- WORK INSTRUCTIONS
Write out every one of the entries below word for word.

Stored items
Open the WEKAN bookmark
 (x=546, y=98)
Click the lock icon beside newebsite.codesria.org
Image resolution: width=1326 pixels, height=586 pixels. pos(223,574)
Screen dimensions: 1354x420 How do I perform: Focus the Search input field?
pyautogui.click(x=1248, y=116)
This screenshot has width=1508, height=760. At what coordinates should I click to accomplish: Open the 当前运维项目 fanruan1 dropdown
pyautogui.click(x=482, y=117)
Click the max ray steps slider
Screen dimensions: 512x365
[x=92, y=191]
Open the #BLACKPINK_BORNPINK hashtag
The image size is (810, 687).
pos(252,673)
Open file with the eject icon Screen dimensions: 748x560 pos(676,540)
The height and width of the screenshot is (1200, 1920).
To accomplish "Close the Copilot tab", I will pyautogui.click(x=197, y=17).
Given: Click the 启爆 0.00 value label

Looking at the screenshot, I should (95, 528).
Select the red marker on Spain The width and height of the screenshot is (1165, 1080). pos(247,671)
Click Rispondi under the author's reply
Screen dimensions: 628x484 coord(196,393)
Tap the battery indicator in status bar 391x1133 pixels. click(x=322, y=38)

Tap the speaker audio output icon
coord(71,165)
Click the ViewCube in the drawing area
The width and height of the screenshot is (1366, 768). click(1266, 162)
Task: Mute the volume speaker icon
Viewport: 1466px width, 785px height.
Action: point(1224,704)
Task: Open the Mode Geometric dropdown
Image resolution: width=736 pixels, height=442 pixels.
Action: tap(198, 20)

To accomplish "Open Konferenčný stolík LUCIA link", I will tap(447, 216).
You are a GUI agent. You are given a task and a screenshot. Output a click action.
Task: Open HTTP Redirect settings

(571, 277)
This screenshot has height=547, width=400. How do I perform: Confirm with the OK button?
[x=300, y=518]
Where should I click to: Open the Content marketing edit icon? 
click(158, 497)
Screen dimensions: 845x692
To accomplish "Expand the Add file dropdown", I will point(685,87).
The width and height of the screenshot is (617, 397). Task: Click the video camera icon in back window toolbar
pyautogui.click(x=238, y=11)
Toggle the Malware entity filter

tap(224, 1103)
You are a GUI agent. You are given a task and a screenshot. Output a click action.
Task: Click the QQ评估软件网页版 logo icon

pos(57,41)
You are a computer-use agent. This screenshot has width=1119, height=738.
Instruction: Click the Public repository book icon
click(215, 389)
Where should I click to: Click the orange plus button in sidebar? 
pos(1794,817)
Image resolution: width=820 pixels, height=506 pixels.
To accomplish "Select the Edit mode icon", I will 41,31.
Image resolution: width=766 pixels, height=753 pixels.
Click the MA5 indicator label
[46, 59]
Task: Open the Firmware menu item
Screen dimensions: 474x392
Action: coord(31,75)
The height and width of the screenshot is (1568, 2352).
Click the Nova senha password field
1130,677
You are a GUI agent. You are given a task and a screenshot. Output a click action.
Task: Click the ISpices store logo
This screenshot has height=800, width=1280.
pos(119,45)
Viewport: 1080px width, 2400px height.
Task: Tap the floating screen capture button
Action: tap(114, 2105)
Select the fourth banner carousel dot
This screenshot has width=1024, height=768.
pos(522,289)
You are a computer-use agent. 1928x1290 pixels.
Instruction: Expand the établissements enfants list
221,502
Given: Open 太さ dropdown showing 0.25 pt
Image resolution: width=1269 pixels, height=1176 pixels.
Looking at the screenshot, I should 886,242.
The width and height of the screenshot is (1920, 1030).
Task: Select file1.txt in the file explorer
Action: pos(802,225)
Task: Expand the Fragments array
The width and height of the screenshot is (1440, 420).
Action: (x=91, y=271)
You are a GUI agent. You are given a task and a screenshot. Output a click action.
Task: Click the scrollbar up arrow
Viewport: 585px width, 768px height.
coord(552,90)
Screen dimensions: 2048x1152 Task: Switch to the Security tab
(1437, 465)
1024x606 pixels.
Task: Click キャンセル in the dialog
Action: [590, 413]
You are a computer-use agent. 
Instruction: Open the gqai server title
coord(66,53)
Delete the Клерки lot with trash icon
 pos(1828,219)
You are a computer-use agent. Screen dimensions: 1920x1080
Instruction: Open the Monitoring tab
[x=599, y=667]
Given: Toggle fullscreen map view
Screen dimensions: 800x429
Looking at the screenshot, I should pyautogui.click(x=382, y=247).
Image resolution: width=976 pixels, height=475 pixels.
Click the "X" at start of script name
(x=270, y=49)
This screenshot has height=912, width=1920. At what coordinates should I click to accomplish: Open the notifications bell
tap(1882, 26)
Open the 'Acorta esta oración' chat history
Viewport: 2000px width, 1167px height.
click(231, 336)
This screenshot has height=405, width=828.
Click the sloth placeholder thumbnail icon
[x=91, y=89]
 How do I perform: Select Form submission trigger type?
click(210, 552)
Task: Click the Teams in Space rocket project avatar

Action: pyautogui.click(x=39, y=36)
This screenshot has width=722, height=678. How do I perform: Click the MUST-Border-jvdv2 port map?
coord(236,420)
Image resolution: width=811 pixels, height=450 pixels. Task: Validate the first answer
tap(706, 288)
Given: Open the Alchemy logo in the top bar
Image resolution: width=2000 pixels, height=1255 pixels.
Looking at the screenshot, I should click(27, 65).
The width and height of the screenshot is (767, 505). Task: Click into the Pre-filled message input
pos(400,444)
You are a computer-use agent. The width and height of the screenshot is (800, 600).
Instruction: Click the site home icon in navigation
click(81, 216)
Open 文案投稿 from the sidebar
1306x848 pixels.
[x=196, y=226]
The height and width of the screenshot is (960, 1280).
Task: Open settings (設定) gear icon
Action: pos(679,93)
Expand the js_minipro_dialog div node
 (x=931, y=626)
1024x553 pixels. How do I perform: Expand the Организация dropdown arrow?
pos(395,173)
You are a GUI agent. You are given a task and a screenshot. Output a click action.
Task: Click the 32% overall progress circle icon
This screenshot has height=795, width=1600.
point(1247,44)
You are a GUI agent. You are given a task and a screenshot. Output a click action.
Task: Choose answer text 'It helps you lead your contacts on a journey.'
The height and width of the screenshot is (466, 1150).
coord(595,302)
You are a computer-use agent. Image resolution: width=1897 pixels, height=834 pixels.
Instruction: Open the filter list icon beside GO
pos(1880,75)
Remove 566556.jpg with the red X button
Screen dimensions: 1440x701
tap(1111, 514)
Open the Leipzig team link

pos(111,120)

- ANSWER FOR THIS EXERCISE
Open the WEKAN bookmark
 (x=546, y=98)
Click the lock icon beside newebsite.codesria.org
Image resolution: width=1326 pixels, height=586 pixels. pos(223,574)
Screen dimensions: 1354x420 How do I perform: Focus the Search input field?
pyautogui.click(x=1248, y=116)
This screenshot has width=1508, height=760. At what coordinates should I click to accomplish: Open the 当前运维项目 fanruan1 dropdown
pyautogui.click(x=482, y=117)
Click the max ray steps slider
Screen dimensions: 512x365
[x=92, y=191]
Open the #BLACKPINK_BORNPINK hashtag
The image size is (810, 687).
pos(252,673)
Open file with the eject icon Screen dimensions: 748x560 pos(676,540)
The height and width of the screenshot is (1200, 1920).
To accomplish "Close the Copilot tab", I will pyautogui.click(x=197, y=17).
Given: Click the 启爆 0.00 value label

Looking at the screenshot, I should (95, 528).
Select the red marker on Spain The width and height of the screenshot is (1165, 1080). pos(247,671)
Click Rispondi under the author's reply
Screen dimensions: 628x484 coord(196,393)
Tap the battery indicator in status bar 391x1133 pixels. click(x=322, y=38)

Tap the speaker audio output icon
coord(71,165)
Click the ViewCube in the drawing area
The width and height of the screenshot is (1366, 768). click(1266, 162)
Task: Mute the volume speaker icon
Viewport: 1466px width, 785px height.
Action: point(1224,704)
Task: Open the Mode Geometric dropdown
Image resolution: width=736 pixels, height=442 pixels.
Action: tap(198, 20)

To accomplish "Open Konferenčný stolík LUCIA link", I will tap(447, 216).
You are a GUI agent. You are given a task and a screenshot. Output a click action.
Task: Open HTTP Redirect settings

(571, 277)
This screenshot has height=547, width=400. How do I perform: Confirm with the OK button?
[x=300, y=518]
Where should I click to: Open the Content marketing edit icon? 
click(158, 497)
Screen dimensions: 845x692
To accomplish "Expand the Add file dropdown", I will point(685,87).
The width and height of the screenshot is (617, 397). Task: Click the video camera icon in back window toolbar
pyautogui.click(x=238, y=11)
Toggle the Malware entity filter

tap(224, 1103)
You are a GUI agent. You are given a task and a screenshot. Output a click action.
Task: Click the QQ评估软件网页版 logo icon

pos(57,41)
You are a computer-use agent. This screenshot has width=1119, height=738.
Instruction: Click the Public repository book icon
click(215, 389)
Where should I click to: Click the orange plus button in sidebar? 
pos(1794,817)
Image resolution: width=820 pixels, height=506 pixels.
To accomplish "Select the Edit mode icon", I will 41,31.
Image resolution: width=766 pixels, height=753 pixels.
Click the MA5 indicator label
[46, 59]
Task: Open the Firmware menu item
Screen dimensions: 474x392
Action: coord(31,75)
The height and width of the screenshot is (1568, 2352).
Click the Nova senha password field
1130,677
You are a GUI agent. You are given a task and a screenshot. Output a click action.
Task: Click the ISpices store logo
This screenshot has height=800, width=1280.
pos(119,45)
Viewport: 1080px width, 2400px height.
Task: Tap the floating screen capture button
Action: tap(114, 2105)
Select the fourth banner carousel dot
This screenshot has width=1024, height=768.
pos(522,289)
You are a computer-use agent. 1928x1290 pixels.
Instruction: Expand the établissements enfants list
221,502
Given: Open 太さ dropdown showing 0.25 pt
Image resolution: width=1269 pixels, height=1176 pixels.
Looking at the screenshot, I should 886,242.
The width and height of the screenshot is (1920, 1030).
Task: Select file1.txt in the file explorer
Action: pos(802,225)
Task: Expand the Fragments array
The width and height of the screenshot is (1440, 420).
Action: (x=91, y=271)
You are a GUI agent. You are given a task and a screenshot. Output a click action.
Task: Click the scrollbar up arrow
Viewport: 585px width, 768px height.
coord(552,90)
Screen dimensions: 2048x1152 Task: Switch to the Security tab
(1437, 465)
1024x606 pixels.
Task: Click キャンセル in the dialog
Action: [590, 413]
You are a computer-use agent. 
Instruction: Open the gqai server title
coord(66,53)
Delete the Клерки lot with trash icon
 pos(1828,219)
You are a computer-use agent. Screen dimensions: 1920x1080
Instruction: Open the Monitoring tab
[x=599, y=667]
Given: Toggle fullscreen map view
Screen dimensions: 800x429
Looking at the screenshot, I should pyautogui.click(x=382, y=247).
Image resolution: width=976 pixels, height=475 pixels.
Click the "X" at start of script name
(x=270, y=49)
This screenshot has height=912, width=1920. At what coordinates should I click to accomplish: Open the notifications bell
tap(1882, 26)
Open the 'Acorta esta oración' chat history
Viewport: 2000px width, 1167px height.
click(231, 336)
This screenshot has height=405, width=828.
Click the sloth placeholder thumbnail icon
[x=91, y=89]
 How do I perform: Select Form submission trigger type?
click(210, 552)
Task: Click the Teams in Space rocket project avatar

Action: pyautogui.click(x=39, y=36)
This screenshot has width=722, height=678. How do I perform: Click the MUST-Border-jvdv2 port map?
coord(236,420)
Image resolution: width=811 pixels, height=450 pixels. Task: Validate the first answer
tap(706, 288)
Given: Open the Alchemy logo in the top bar
Image resolution: width=2000 pixels, height=1255 pixels.
Looking at the screenshot, I should click(27, 65).
The width and height of the screenshot is (767, 505). Task: Click into the Pre-filled message input
pos(400,444)
You are a computer-use agent. The width and height of the screenshot is (800, 600).
Instruction: Click the site home icon in navigation
click(81, 216)
Open 文案投稿 from the sidebar
1306x848 pixels.
[x=196, y=226]
The height and width of the screenshot is (960, 1280).
Task: Open settings (設定) gear icon
Action: pos(679,93)
Expand the js_minipro_dialog div node
 (x=931, y=626)
1024x553 pixels. How do I perform: Expand the Организация dropdown arrow?
pos(395,173)
You are a GUI agent. You are given a task and a screenshot. Output a click action.
Task: Click the 32% overall progress circle icon
This screenshot has height=795, width=1600.
point(1247,44)
You are a GUI agent. You are given a task and a screenshot. Output a click action.
Task: Choose answer text 'It helps you lead your contacts on a journey.'
The height and width of the screenshot is (466, 1150).
coord(595,302)
You are a computer-use agent. Image resolution: width=1897 pixels, height=834 pixels.
Instruction: Open the filter list icon beside GO
pos(1880,75)
Remove 566556.jpg with the red X button
Screen dimensions: 1440x701
tap(1111, 514)
Open the Leipzig team link

pos(111,120)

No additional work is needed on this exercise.